EXERCISE GOAL: The answer consists solely of the lines running from the one with "This screenshot has height=432, width=769." through the final line below, transcribed exactly and without any pictures.

THE RECORDS:

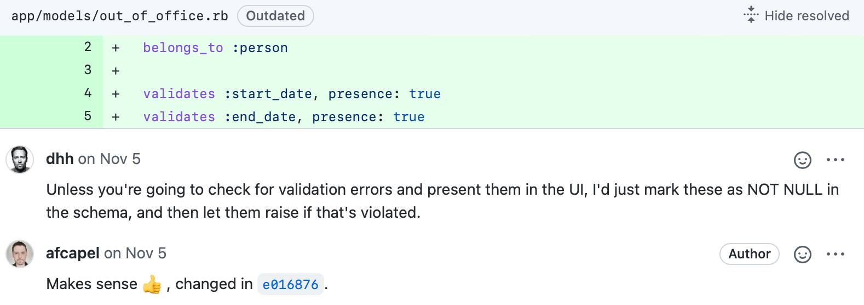This screenshot has height=305, width=864.
Task: Add emoji reaction to dhh's comment
Action: (803, 160)
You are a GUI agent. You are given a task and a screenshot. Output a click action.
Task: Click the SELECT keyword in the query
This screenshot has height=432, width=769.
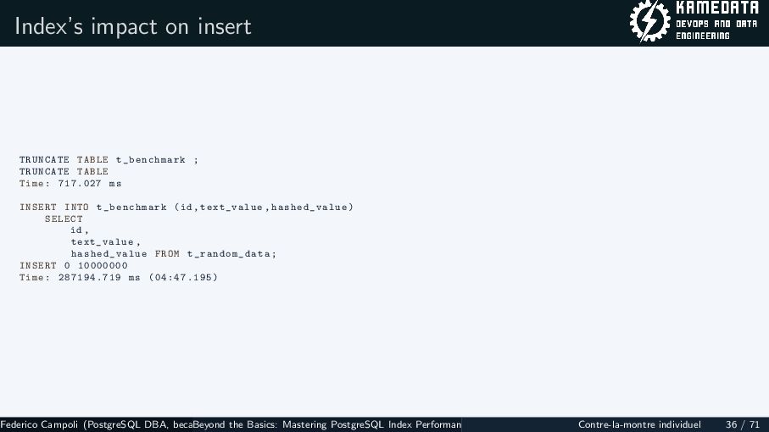(64, 219)
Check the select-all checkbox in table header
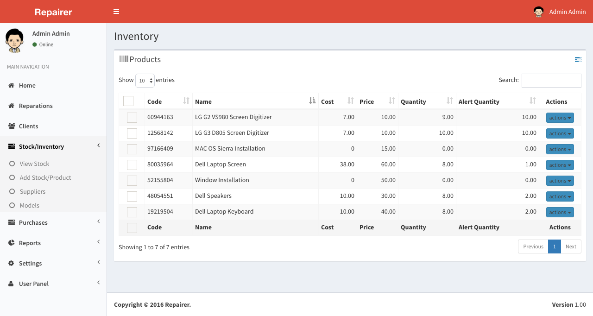Viewport: 593px width, 316px height. coord(128,101)
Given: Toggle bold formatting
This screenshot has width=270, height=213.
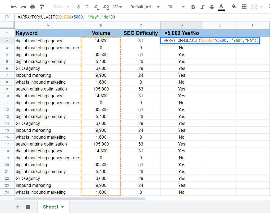Looking at the screenshot, I should [x=193, y=7].
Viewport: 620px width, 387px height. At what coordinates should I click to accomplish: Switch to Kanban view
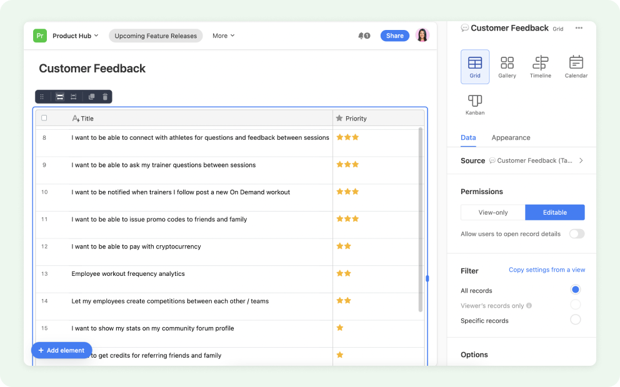coord(474,103)
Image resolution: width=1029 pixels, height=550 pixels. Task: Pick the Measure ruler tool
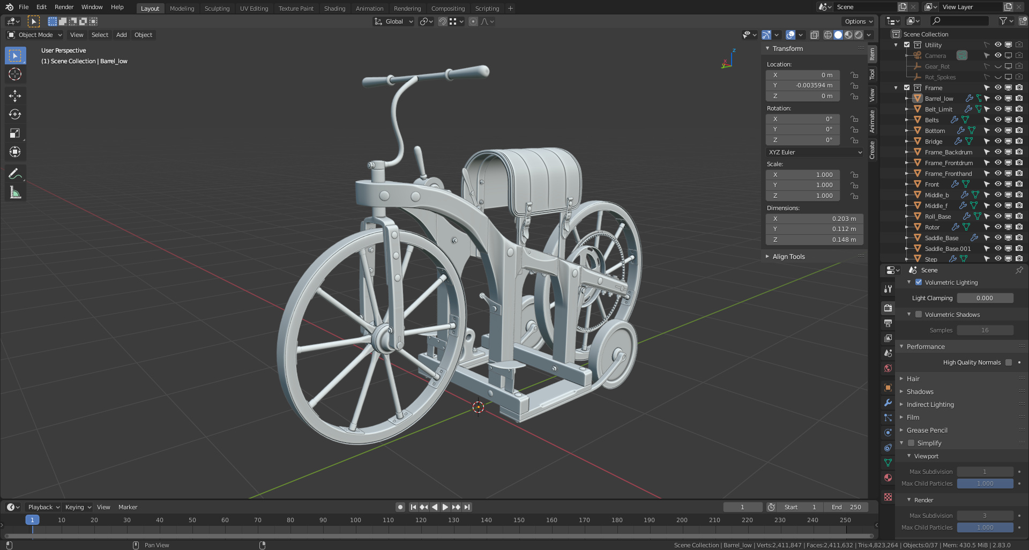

SOLUTION TO THIS EXERCISE:
This screenshot has height=432, width=769.
(64, 219)
Check the select-all checkbox in table header
Viewport: 593px width, 316px height. coord(128,101)
Given: Toggle bold formatting
This screenshot has width=270, height=213.
Looking at the screenshot, I should [x=193, y=7].
Viewport: 620px width, 387px height. At what coordinates should I click to accomplish: Switch to Kanban view
coord(474,103)
Image resolution: width=1029 pixels, height=550 pixels. Task: Pick the Measure ruler tool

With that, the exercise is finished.